Punto di partenza del Socrate di tutti i Dialoghi è un’affermazione forte, cruciale per l’immagine che il filosofo vuol dare di se stesso: quella di un ignorante consapevole, che vede in tale condizione il presupposto per qualsiasi vera conoscenza. Nell’Apologia, Socrate arriva a confessare:
"Io non sono stato maestro mai di nessuno; soltanto, se c’è persona che quando parlo, desidera ascoltarmi, sia giovane sia vecchio, non mi sono mai rifiutato; [...] io sono egualmente a disposizione di tutti, poveri e ricchi, chiunque mi interroghi e abbia voglia di stare a sentire quello ch’io gli rispondo”
(Platone, Apologia)
Massima apertura al confronto con gli altri e, al tempo stesso, sincero rifiuto di qualsiasi ruolo di “guida” che lo ponga automaticamente al di sopra del proprio interlocutore: queste le due linee-guida del pensiero socratico, già ben delineate dall’aneddoto (citato appunto da Platone e da Diogene Laerzio) del responso dell’oracolo di Delfi, che dà il via alla carriera del filosofo ateniese. Strumento principe di questa attitudine conoscitiva, è ovviamente il “dialogo”, che Socrate intende - oltre che come strumento di polemica contro la vuota retorica persuasiva dei sofisti - come strumento metodologico fondamentale per giungere alla verità: conoscere se stessi, secondo il motto delfico, è il vero obiettivo di ogni autentica pratica di ragionamento. Due gli strumenti che Socrate utilizza in maniera privilegiata: l’ironia, che gli permette, partendo da una posizioni apparentemente “inferiore”, di smontare dall’interno le convinzioni dell’avversario, e la maieutica, e cioè l’arte della levatrice (quale era ad esempio la madre di Socrate, Fenarete) di far nascere i bambini, come Socrate fa “nascere” la verità dialogando con il proprio interlocutore.

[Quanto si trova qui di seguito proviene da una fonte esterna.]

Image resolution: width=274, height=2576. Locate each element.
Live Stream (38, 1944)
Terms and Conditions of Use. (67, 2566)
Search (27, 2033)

Del primo atteggiamento abbiamo un buon esempio nel dialogo intitolato Eutifrone, dove Socrate, discutendo con l’indovino omonimo, rivela a poco a poco l’insostenibilità della tesi secondo cui le azioni sante sono quelle care agli dei. Ecco come Socrate finge di adeguarsi alla tesi di Eutifrone:
Socrate: “Ebbene, tu ricordi che non di questo io ti pregavo, di indicarmi una o due delle molte azioni che diciamo sante; bensì di farmi capire che cosa è in se stessa quella tale idea del santo per cui tutte le azioni sono sante. Dicevi, mi pare, che per un’idea unica le azioni non sante non sono sante, e le sante sono sante; o non ti ricordi?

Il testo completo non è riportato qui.